New approach for storing jet systematic information
Brief ntuple size (kB/event) history:
Type | V12 | V14 | V15a | V15b |
---|---|---|---|---|
MC (ttbar) | 6.3 | 5.5 | 9.0 | 5.5 |
Data (MET) | 1.6 | 1.0 | ? | ? |
From V12 to V14, we stopped storing the soft jets (pT < 30 GeV).
For the upcoming V15, keeping 5 copies of all of the AK4 jet properties (vector branches) ends up taking a significant amount of space (see V15a). (Previously, we only kept a few property branches, but now more are needed e.g. for top tagging or b-tagging studies.)
Instead, we can store the list of original indices for the systematically varied jet collections (which get resorted by pT), which removes the need to duplicate the property branches. For a further optimization, we don't even need to store the 4-vectors for the systematic collections (saving 0.5 kB/evt), because we already store the JEC and JER uncertainty factors (which can easily be used to rescale the central 4-vectors). This way, the most novel operation (sorting the jet collection) doesn't have to be repeated, but no information is duplicated. (We still keep the scalar computed quantities, like NJets etc., which also involve some potentially nontrivial computations.)
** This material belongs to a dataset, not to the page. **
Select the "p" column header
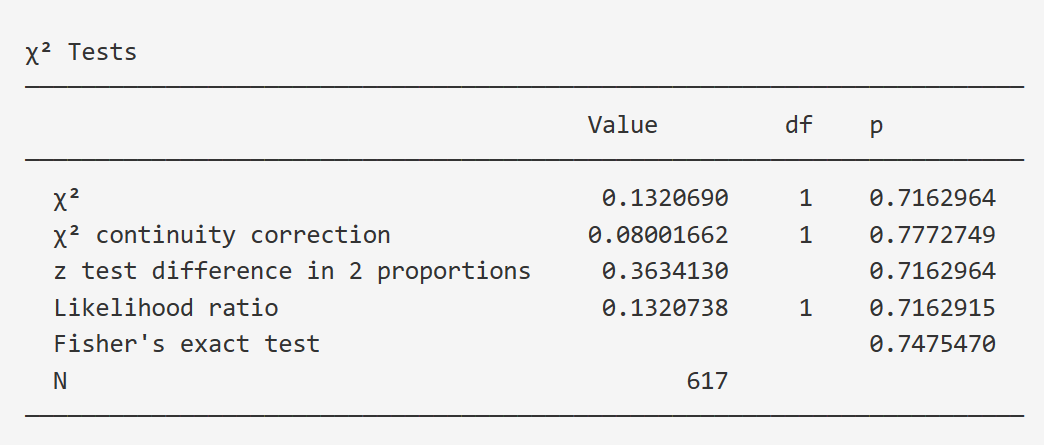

However, to make this work, we once again need to store all the jets down to the miniAOD cut of pT > 10 GeV. This causes the size of the central jets collection to increase substantially, but there's still an overall saving by eliminating the systematic collections (see V15b). It also enables studies with lower-pT jets, which may be desired by some analyses. (I tried just going down to pT > 20 GeV, but there are still some jets below 20 GeV that can fluctuate up above 30 GeV with the systematics.)
Another consideration is data vs MC. In V12 we have approximately 2x as many data events compared to MC. We don't store systematic variations for data, so including the soft jets down to 10 GeV will just increase the size. But even if we assume the data event size goes back to 1.6 kB, the MC size decreases enough that we save space overall. It is probably worthwhile to have consistent pT cuts in data and MC to avoid confusion. We should double-check this once we have 94X miniAODv2 data files available.